- [Work to complete] Check every line of the entries for "Toggle", and copy the lines that hold it.

==== Given records ====

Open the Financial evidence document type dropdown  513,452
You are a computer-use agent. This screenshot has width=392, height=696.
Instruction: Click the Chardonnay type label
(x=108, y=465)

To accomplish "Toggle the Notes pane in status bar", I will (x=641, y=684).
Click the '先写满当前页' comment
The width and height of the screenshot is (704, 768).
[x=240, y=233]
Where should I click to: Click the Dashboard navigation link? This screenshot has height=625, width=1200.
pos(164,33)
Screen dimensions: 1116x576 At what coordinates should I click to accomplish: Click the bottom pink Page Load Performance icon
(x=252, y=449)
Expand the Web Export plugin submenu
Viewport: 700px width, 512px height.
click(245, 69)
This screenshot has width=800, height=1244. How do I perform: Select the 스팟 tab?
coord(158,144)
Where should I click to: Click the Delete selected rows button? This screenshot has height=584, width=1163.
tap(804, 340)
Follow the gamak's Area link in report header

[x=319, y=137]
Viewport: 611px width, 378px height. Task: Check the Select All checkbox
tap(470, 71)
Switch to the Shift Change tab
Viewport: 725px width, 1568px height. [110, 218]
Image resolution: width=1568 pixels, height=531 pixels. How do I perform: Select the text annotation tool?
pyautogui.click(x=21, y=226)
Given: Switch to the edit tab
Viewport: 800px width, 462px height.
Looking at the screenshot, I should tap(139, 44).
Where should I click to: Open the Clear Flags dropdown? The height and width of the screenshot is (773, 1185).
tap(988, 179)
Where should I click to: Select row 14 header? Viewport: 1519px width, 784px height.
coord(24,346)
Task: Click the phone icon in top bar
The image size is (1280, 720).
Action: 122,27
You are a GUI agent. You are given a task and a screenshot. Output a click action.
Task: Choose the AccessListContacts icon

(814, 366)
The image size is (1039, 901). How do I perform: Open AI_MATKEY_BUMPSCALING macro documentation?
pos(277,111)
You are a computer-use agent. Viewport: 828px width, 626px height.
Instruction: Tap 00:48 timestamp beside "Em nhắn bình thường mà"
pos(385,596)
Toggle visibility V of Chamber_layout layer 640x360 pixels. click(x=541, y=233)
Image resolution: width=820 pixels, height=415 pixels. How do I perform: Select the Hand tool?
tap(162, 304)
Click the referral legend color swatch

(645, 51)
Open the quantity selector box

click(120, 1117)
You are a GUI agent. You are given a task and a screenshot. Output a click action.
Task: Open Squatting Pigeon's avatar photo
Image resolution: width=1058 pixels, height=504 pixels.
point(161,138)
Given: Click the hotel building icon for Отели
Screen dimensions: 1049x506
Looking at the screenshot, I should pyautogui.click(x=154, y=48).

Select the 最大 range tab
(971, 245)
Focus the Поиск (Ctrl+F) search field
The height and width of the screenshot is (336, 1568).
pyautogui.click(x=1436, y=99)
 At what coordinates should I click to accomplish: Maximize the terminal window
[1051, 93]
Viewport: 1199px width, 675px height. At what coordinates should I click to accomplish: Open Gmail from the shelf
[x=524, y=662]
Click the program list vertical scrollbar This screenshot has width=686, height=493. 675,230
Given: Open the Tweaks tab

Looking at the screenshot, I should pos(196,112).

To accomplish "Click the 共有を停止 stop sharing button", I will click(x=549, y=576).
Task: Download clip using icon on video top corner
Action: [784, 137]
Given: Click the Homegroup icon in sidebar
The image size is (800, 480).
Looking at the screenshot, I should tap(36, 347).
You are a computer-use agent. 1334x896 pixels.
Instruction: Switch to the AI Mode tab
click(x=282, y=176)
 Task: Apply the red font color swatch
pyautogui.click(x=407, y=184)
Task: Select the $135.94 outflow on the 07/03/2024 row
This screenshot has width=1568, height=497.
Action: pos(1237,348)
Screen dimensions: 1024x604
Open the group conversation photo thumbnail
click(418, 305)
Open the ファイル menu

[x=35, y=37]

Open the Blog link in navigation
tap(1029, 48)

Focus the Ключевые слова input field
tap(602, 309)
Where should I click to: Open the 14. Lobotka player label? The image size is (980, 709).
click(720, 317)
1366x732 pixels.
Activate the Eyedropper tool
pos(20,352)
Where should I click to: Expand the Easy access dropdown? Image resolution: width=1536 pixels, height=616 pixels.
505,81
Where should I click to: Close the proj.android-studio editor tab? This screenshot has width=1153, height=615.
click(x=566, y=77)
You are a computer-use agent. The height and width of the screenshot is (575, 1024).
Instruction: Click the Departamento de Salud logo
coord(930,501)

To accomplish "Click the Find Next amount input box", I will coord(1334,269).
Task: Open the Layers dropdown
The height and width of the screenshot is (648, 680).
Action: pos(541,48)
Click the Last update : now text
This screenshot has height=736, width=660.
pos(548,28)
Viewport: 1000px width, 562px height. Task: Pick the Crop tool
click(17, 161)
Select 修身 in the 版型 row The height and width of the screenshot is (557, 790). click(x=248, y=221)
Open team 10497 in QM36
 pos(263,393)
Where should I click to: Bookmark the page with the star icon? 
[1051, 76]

====

- [Output below]
To accomplish "Toggle the Notes pane in status bar", I will (x=641, y=684).
Toggle visibility V of Chamber_layout layer 640x360 pixels. click(x=541, y=233)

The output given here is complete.